国民年金の加入は20歳から。しかし「特別便」を見ると、「大学卒業した後、20歳過ぎて入社した会社から年金記録がスタートしている!」という人が多くいるのではないだろうか。
実は、学生の国民年金20歳加入が義務づけられたのは、平成3年4月1日以降。
それ前は、昼間の大学生は20歳になっても、国民年金は任意加入となっていた。
今のように、人々が年金に関心を持つ時代ではなかったし、任意加入を勧める広報活動が盛んに行われてはいなかったので、当時の大学生は新卒で入社した会社で、初めて厚生年金に加入したケースが大半だろう。
では、大学生のときに任意加入しなかった期間は、どういう扱いになるのだろうか?
「合算対象期間」として、年金の受給資格期間(25年間)に含めることができる。
年金の裁定請求の際、在籍証明書を提出すれば「合算対象期間」として扱われる(卒業証明書ではダメ)。
ただし、年金の金額には、全く反映されない。

「年金記録のスタートが20歳前」、というケースもある。厚生年金は20歳前でも加入できるからだ。
宙に浮いた年金記録の中身を見ると、「正社員ではなく、アルバイトとして1、2ヶ月働いただけ」というものが少なくない。
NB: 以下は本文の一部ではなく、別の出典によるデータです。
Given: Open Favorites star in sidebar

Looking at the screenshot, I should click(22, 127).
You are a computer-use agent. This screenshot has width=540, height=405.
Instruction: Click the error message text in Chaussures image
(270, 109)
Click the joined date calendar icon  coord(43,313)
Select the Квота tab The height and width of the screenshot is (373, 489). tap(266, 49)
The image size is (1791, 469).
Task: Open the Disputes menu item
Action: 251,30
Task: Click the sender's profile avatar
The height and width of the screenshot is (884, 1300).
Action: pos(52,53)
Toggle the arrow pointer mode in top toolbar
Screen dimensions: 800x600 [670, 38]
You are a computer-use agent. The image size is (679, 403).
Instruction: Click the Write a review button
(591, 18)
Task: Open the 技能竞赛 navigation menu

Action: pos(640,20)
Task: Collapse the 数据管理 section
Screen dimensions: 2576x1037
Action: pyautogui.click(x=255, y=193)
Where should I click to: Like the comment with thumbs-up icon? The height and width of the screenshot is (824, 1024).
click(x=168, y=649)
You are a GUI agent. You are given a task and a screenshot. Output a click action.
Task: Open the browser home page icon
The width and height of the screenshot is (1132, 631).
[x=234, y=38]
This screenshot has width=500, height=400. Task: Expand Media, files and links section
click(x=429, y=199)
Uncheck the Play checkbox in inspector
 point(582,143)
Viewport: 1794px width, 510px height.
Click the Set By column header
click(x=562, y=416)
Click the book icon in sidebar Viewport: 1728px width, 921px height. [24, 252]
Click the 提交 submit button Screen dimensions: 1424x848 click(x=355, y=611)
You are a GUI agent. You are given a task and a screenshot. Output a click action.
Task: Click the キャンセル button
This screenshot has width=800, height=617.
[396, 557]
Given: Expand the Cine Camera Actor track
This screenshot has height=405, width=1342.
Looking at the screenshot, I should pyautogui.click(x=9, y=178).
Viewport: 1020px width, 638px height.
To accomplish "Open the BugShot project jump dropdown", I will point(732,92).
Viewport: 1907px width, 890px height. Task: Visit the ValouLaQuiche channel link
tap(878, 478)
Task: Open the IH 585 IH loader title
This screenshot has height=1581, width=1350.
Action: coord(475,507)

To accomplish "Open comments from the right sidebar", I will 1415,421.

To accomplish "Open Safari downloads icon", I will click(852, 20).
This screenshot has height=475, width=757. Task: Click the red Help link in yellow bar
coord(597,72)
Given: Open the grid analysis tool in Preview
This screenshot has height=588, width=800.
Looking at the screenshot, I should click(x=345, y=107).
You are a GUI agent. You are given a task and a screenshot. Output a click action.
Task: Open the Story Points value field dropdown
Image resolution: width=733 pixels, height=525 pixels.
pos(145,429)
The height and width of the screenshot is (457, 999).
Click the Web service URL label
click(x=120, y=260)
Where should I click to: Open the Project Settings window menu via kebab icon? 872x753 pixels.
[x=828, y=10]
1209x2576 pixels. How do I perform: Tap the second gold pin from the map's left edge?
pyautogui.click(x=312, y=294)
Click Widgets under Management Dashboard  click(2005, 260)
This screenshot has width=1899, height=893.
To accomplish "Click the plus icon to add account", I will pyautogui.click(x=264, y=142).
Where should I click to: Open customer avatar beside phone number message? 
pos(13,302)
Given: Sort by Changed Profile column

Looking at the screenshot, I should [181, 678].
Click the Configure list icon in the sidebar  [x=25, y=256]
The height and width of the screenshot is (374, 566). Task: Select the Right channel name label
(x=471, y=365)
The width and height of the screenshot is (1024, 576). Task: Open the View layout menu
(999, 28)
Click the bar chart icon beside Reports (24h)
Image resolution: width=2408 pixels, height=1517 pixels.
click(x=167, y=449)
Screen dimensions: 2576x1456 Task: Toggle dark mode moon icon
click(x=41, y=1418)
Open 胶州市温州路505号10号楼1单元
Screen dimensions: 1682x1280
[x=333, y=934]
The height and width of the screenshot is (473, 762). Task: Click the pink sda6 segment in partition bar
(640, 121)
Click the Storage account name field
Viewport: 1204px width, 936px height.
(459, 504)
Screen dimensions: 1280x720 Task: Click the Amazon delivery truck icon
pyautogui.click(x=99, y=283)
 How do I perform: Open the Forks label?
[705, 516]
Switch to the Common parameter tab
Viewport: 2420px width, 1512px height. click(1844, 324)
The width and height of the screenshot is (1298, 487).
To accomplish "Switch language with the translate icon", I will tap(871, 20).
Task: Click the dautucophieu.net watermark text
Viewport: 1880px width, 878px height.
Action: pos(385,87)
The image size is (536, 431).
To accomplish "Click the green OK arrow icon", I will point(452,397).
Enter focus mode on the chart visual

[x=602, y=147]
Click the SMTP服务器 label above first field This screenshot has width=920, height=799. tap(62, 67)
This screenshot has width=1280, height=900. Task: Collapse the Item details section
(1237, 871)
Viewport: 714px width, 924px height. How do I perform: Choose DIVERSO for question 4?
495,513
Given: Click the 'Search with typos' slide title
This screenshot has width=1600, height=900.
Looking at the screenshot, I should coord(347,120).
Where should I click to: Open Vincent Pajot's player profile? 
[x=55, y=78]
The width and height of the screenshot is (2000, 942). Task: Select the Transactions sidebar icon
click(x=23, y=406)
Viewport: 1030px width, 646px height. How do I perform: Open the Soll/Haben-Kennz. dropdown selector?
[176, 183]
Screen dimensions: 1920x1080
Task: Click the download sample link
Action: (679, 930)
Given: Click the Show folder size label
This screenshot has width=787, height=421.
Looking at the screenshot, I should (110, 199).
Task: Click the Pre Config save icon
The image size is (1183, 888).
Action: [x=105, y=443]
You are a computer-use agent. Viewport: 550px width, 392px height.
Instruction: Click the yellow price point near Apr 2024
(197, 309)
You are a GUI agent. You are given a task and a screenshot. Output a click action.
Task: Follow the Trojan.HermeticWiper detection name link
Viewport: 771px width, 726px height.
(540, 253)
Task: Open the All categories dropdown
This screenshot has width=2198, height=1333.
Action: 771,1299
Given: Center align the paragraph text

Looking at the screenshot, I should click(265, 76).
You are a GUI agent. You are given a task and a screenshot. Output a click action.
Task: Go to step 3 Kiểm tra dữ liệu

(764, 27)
短期間のアルバイトなので本人自身、厚生年金に加入していた自覚が全くない。
アルバイト先が飲食店などの場合は、本人が覚えている勤務先の店名と厚生年金の加入手続きを行った本部の名称が違っているため、本人の記録かどうか特定が難しい。
「特別便」の確認作業には、本人の記憶が一番の頼りとなっている。
勤務先の名前が不明・一致しないなどの時は、当時の同僚や店長の名前も大きな手がかりとなる。